● Written exercise: Copy each of the items below word for word, keeping every line unchanged.

● Material shown:
------------------------------
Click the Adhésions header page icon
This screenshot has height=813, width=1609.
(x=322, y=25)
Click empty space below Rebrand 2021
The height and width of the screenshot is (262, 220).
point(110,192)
------------------------------
● Result for this exercise:
Click the Adhésions header page icon
This screenshot has height=813, width=1609.
(x=322, y=25)
Click empty space below Rebrand 2021
The height and width of the screenshot is (262, 220).
point(110,192)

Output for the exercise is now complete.